The reason I am able to post this now is because I am on the other side of my hellish journey. I have not had alcohol for over 21 years, however about 3 years ago due to pain I was prescribed Vicodin. I got hooked. I was in a real dilemma. I was frantic, overwhelmed with shame and guilt. How do I go to my meeting with my head down raising my hand saying "I'm on day one". I was told by my previous sponsor I had to change my sobriety date. I desperately called and friend and said maybe I can have an AA date and and NA date, she pointed out to me shamingly no that's not how it works.
I was frantic, I had major depression with suicidal thoughts. How could this happen to me. How can I make it through this. Well with God's help and many tools, counseling, Women for Sobriety, Alanon, good friends I found a way to walk through this nightmare with dignity and respect.

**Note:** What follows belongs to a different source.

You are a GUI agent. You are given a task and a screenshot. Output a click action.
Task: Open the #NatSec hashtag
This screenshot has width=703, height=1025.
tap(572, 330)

I have chosen to keep my non alcohol date. I no longer say I have over 21 years of sobriety. I now say I have not had a drink for over 21 years. The pain medication was an issue I had to deal with with my doctor and did get off of them. Women for Sobriety does not require you keep track of your time. They leave that up to the individual. Keeping track of time can help others but for others it can lead them into great despair of feeling like a failure.
I am at peace with my journey now. I go to AA once in a great while and mostly my spirituality comes from God, church, Women for Sobriety, Alanon, friend, hikes and many many other things.
I will say this that Father Tom wants shared in his talk. He is a double winner of over 30 years. That if anyone has anything negative to say to me regarding my journey please don't try to fix me as I don't need fixing. If you have a problem with my journey, talk to your sponsor about it, not me.
I have another reason for posting this. If anyone can relate to my situation, know AA is not the only way. AA is a wonderful program. It helped me stay alcohol free. Stay away from "toxic" people in the program. Learn to listen to your own intuition, not your sponsor or anyone elses. Find your own journey.
There's no rules that you have to keep track of your time. Now there are some that may use this as an excuse to drink over and over but for those like me there is an easier softer way as AA would say.
Thanks for sharing so honestly, Lucymae. You brought up some great points. Your solution to the date issue is fine. How you keep track of the days and years is up to you. People do it in different ways. For example, Bill W., co-founder of AA, took LSD several times after he had 24 years sober. But he never changed his AA sobriety date of 12-11-34.
Thanks for relating how other programs are working in your life. It's good for newcomers to know about the various solutions to our addictions. AA works for some, not for others. AA has worked for me. I am fortunate.
Aloha Lucy Mae...I understand also from a different angle. I've had sponsees who took meds on a doctors prescription and got rehooked. They were not partying and/or hanging out with the crowd. The original intent was health. I keep them "in the program".. ((((hugs)))) also a double.